[ 2 ] 魔王とかぼちゃグッズの部屋
「納得いきません!」
とにかく言うだけ言ってみようと扉を開け放つと、部屋の主はスケッチブックを手に床に座りこんでいた。あたりには、かぼちゃ提灯やらかぼちゃツリーやらかぼちゃひな人形やらが無秩序に置かれていて、コウモリやら火の玉やら黒猫やら骸骨やらをかたどった白黒の祭飾りが見るからに適当にぶら下がっている。魔王は突然の声に真っ白い紙から顔を上げ、かぼちゃグッズのあいだから不思議そうにこちらを見上げた。
「ん? 何? どうしたの?」
「どうしたの、じゃありません。僕の姿を見て、何か変だとは思いませんか!」
「へん? どこが?」
「……よく見てください!」
「あつーく見つめてるけどー」
「気持ちの悪いせりふは要りませんっ!」
悲鳴に近い抗議の声に、へらりとした笑みが返る。
「いったい何なのさー? 僕、とらうま生産絵本のネタ練らないといけないから、これでも忙しいんだよね。またにしてくれるー?」
魔王は、やる気なさそうに、何も書かれていないスケッチブックに再び顔を向けた。そばには真新しいクレヨンの箱が置かれている。……どう見てもらくがき体勢だが、いったい何が忙しいと言うのか。
「あのですね……。

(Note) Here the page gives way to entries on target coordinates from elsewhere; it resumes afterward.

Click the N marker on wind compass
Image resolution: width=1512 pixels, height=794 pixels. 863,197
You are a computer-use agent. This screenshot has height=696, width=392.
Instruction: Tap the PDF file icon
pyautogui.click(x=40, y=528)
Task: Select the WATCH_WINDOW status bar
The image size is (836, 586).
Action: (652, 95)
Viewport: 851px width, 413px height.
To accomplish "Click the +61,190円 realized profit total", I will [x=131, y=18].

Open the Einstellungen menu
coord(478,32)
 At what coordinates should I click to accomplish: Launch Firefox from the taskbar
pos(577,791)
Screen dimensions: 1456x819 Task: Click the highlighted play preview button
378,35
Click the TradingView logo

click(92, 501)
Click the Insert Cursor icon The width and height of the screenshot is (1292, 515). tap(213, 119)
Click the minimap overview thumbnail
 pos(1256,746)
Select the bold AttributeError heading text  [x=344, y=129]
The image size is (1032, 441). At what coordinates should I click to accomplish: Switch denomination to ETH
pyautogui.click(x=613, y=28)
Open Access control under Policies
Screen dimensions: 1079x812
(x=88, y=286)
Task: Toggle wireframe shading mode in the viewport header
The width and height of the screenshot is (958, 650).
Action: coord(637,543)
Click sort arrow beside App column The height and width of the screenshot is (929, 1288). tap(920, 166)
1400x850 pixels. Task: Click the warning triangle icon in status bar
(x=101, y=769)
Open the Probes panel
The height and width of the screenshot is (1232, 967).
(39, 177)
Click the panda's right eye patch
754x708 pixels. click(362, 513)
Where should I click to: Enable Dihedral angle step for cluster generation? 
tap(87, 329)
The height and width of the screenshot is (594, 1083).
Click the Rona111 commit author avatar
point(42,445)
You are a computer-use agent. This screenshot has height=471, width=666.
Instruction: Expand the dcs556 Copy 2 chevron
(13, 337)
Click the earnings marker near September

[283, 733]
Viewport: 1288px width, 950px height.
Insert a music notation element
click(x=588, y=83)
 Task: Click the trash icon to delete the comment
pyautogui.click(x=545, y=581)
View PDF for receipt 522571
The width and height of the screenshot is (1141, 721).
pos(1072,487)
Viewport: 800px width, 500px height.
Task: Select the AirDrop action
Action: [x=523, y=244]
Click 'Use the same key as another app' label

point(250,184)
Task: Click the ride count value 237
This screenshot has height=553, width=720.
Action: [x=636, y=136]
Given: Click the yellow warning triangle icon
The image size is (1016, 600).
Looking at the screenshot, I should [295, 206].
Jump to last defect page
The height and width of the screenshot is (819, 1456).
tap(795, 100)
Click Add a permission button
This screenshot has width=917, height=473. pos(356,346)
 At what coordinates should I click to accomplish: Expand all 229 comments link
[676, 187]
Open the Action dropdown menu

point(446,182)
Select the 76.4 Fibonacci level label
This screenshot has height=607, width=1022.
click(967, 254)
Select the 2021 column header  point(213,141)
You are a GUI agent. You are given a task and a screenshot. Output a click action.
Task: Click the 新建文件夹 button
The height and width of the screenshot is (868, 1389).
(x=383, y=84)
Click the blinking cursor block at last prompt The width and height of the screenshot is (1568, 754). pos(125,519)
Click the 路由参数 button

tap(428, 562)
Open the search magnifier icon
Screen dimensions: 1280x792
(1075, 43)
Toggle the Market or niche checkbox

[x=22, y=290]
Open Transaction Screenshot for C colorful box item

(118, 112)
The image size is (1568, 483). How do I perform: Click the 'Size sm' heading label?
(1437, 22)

それじゃあ言わせてもらいますけど!」
文句の一つや二つ言ってやろうかと思ったものの、長いこと一緒にいると頭が痛くなりそうだったので、手短に用件を切り出すことにした。
「この明るい茶色のくせっ毛! 日に透けた新緑みたいな萌葱色の目! あろうことかとても血色のいい、この健康的な肌色! おかしいとは思わなかったんですかっ?」
勢いよくまくし立てると、魔王はきょとんとして僕を見た。
「何が? ちゃんとかわいいでしょ?」
「そういう意味じゃありませんっ! およそ吸血鬼というもののイメージからかけ離れた、この色合いはどうしたことかと言っているんです!」
「そんなことないよ、ばっちり吸血鬼だよー」
答えるが早いか、視線はすでに白い紙に戻っている。僕は次第にひどくなるいらいらを抑えながら、なおも言いつのった。
「あなたの目は節穴ですか! こんなサワヤカな外見の吸血鬼がどこにいますかっ? ほら、紙に向かってないで、まじめに僕の色合いを見てくださいよ! 絶対おかしいですから!」
「えー?」
魔王は首を傾げながら僕に目をやり、
「……むー?」
やがて何ごとか考えるように、口元に手を当てた。
「どうです? 違和感があるでしょうっ?」
「んー、そうだねぇ……」
この様子なら、おそらく気づいてくれたのだろう。思っていたよりは、物わかりがいいようだった。それならさっそく、と色を変えてくれるよう言おうとした僕に、魔王はしみじみとこうつぶやいた。
「やっぱり、一人称が同じだと、僕ときゃらかぶっちゃうかなー?」
「…………かっ」
ぶっちん。
頭の中で、何かが勢いよく切れる音がした。
「かぶってたまるかあああっ!」
叫び始めるが早いか手近にあったかぼちゃツリーを植木鉢ごとひっつかみ、遠心力を利用して魔王に向かって渾身の遠投!
「うわっ? ちょっ、何す……」
どごん。ぐしゃ。……。
空中分解した三つのかぼちゃと植木鉢の下敷きになって、ひとまず魔王は沈黙した。
「……ふっ、ふふっ……魔王め……」
地の底から響くかのような暗い声が、腹の底からじわじわと湧き出てくる。
ああ。僕は間違っていた。話せばわかると一瞬でも思った僕が馬鹿だった!
もういい。こいつに何かを期待するのはやめた。だがしかし、相応の報いは必ず受けさせねばなるまい……!
どす黒い怒りのオーラを発しながら、僕は心に固く固く誓いを立てた。